» **The problem**: Return every one of the records below word for word, with the lines in their original order.

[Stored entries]
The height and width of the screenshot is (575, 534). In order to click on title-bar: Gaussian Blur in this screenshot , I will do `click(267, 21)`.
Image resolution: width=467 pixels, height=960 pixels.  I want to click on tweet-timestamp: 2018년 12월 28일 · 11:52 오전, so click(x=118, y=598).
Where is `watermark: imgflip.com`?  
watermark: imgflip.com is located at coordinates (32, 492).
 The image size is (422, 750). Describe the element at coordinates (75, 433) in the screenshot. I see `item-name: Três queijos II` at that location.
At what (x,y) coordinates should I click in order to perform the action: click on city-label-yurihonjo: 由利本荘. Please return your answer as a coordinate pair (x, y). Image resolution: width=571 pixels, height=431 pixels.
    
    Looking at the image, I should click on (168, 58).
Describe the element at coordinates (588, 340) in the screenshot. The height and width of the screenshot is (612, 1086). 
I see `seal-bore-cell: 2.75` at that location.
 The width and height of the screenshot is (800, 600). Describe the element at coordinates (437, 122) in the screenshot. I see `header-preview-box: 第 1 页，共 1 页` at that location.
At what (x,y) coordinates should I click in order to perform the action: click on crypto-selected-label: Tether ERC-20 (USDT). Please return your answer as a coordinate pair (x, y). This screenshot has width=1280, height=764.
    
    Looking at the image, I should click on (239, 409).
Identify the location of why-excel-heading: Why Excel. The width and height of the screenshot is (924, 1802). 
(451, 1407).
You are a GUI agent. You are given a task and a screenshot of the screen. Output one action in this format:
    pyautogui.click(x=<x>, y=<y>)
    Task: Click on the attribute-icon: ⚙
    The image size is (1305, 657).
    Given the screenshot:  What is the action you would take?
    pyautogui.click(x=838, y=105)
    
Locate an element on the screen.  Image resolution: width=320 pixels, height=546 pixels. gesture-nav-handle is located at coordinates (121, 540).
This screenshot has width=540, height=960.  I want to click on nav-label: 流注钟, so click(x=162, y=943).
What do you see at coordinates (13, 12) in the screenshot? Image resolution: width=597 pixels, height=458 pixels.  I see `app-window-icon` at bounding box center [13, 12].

» **Completed exercise**:
The height and width of the screenshot is (575, 534). In order to click on title-bar: Gaussian Blur in this screenshot , I will do `click(267, 21)`.
Image resolution: width=467 pixels, height=960 pixels.  I want to click on tweet-timestamp: 2018년 12월 28일 · 11:52 오전, so click(x=118, y=598).
Where is `watermark: imgflip.com`?  
watermark: imgflip.com is located at coordinates (32, 492).
 The image size is (422, 750). Describe the element at coordinates (75, 433) in the screenshot. I see `item-name: Três queijos II` at that location.
At what (x,y) coordinates should I click in order to perform the action: click on city-label-yurihonjo: 由利本荘. Please return your answer as a coordinate pair (x, y). Image resolution: width=571 pixels, height=431 pixels.
    
    Looking at the image, I should click on (168, 58).
Describe the element at coordinates (588, 340) in the screenshot. The height and width of the screenshot is (612, 1086). 
I see `seal-bore-cell: 2.75` at that location.
 The width and height of the screenshot is (800, 600). Describe the element at coordinates (437, 122) in the screenshot. I see `header-preview-box: 第 1 页，共 1 页` at that location.
At what (x,y) coordinates should I click in order to perform the action: click on crypto-selected-label: Tether ERC-20 (USDT). Please return your answer as a coordinate pair (x, y). This screenshot has width=1280, height=764.
    
    Looking at the image, I should click on (239, 409).
Identify the location of why-excel-heading: Why Excel. The width and height of the screenshot is (924, 1802). 
(451, 1407).
You are a GUI agent. You are given a task and a screenshot of the screen. Output one action in this format:
    pyautogui.click(x=<x>, y=<y>)
    Task: Click on the attribute-icon: ⚙
    The image size is (1305, 657).
    Given the screenshot:  What is the action you would take?
    pyautogui.click(x=838, y=105)
    
Locate an element on the screen.  Image resolution: width=320 pixels, height=546 pixels. gesture-nav-handle is located at coordinates (121, 540).
This screenshot has width=540, height=960.  I want to click on nav-label: 流注钟, so click(x=162, y=943).
What do you see at coordinates (13, 12) in the screenshot? Image resolution: width=597 pixels, height=458 pixels.  I see `app-window-icon` at bounding box center [13, 12].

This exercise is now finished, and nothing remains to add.